Data journalist Keith Ng said the hackers appeared to be using ManageMyHealth to leverage a bigger payout from one of their other targets: Saudi Icon Ransom.

“They’re implying they’ve got their hands full and don’t want to be distracted by small fry here, that’s their explanation for wanting this over quickly – and if they don’t get their ransom they will release data for free.”

For Kazu, it was an exercise in brand management.

“They want to establish themselves as a ‘trustworthy’ ransomware group. By that they mean ‘If you pay us, we’ll delete the data and you’ll never hear from us again. If you don’t pay us, bad things will happen to you’.

“So they want to build up their business and use the New Zealand dataset to make an example out of, so people will take them more seriously in the future.”

Unfortunately, the ManageMyHealth breach was unlikely to be the result of a sophisticated hacking operation, Ng said.

“This is probably a couple of days’ work for a couple of people. It’s not like an elite hacking crew, it’s about volume and they want to make sure they’ve got targets on the hook all the time.

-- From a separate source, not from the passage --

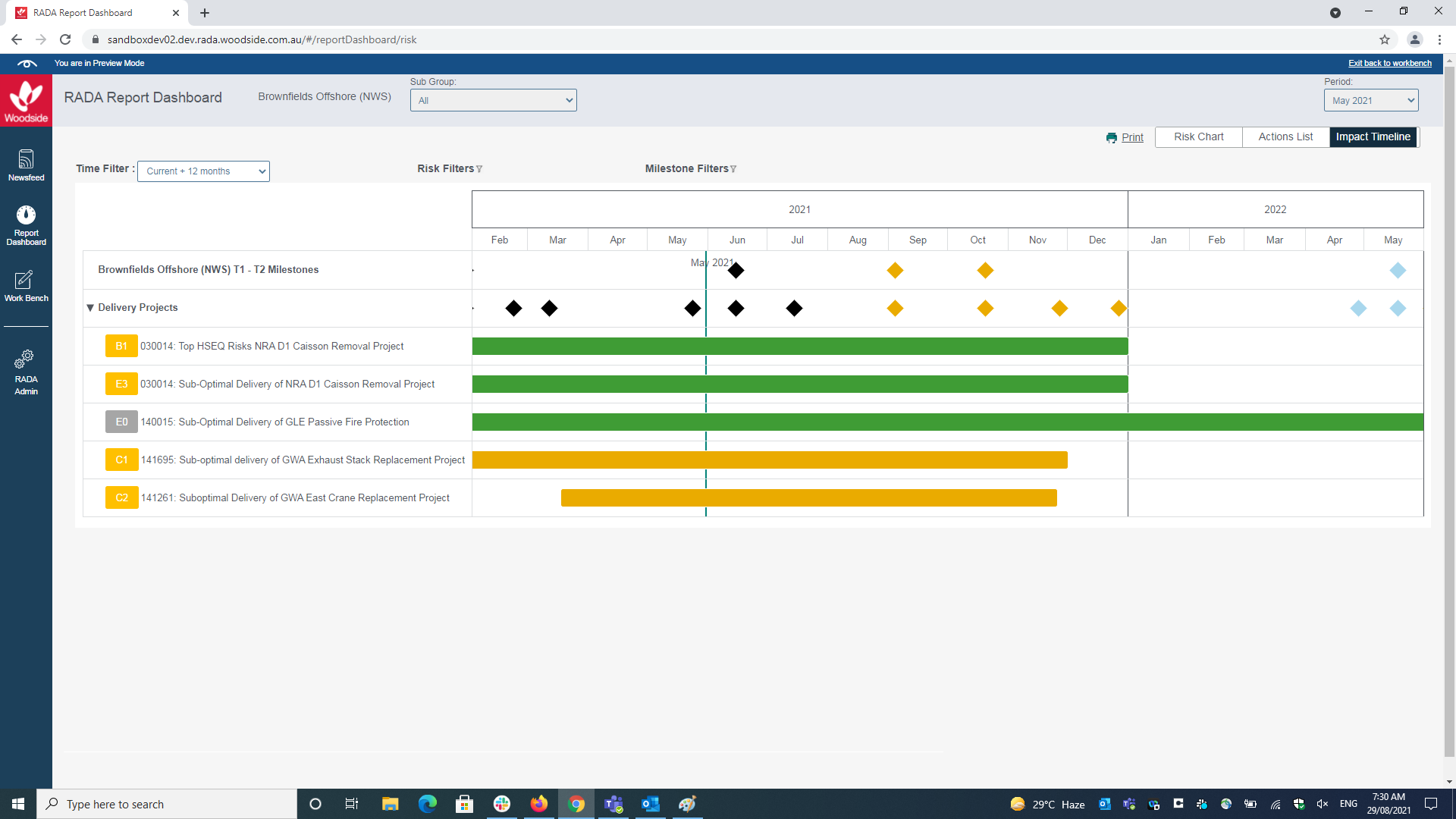Bookmark page with star icon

“They poke around and try to find common vulnerabilities, flaws, they’re really looking for low hanging fruit - and if they don’t find it, they move on quickly to the next target.”

Over and above the technical question of which part of ManageMyHealth’s system was not secure, the more important question was what processes it had in place, whether it was having regular independent security audits and taking action to fix the problems identified, he said.

“A business that sets itself up as a health information management system has a lot of incentive to do things right because when they fail, really catastrophic things like this happen, and it is an existential risk for them.

“So we should expect better from these businesses and the fact they let this one slip past them, they should be held accountable.”

In its public statements, ManageMyHealth appeared to be trying to minimise the scale of the problem, Ng said.

“They’re saying only 7% of users were affected, but 7% of 1.8 million is quite a big number. The other thing they’ve said is ‘only one component’ of the site is affected, not the core database. But it’s the kind of things in there – medical photos, test results – which make it so sensitive and damaging for people who are affected.

“It’s probably the worst data breach that I recall seeing in New Zealand so far.”

Aura Information Security’s Patrick Sharp said medical records were hugely valuable to criminals.

The Medibank ransomware attack in Australia in 2022 resulted in many thousands – “maybe even hundreds of thousands” of real financial crimes, he said.

“It’s quite likely that the 126,000 or so people affected – depending on the kind of information involved – may suffer at the hands of criminal gangs, lots of scams, blackmail, those kind of things.”

ManageMyHealth has been approached for comment.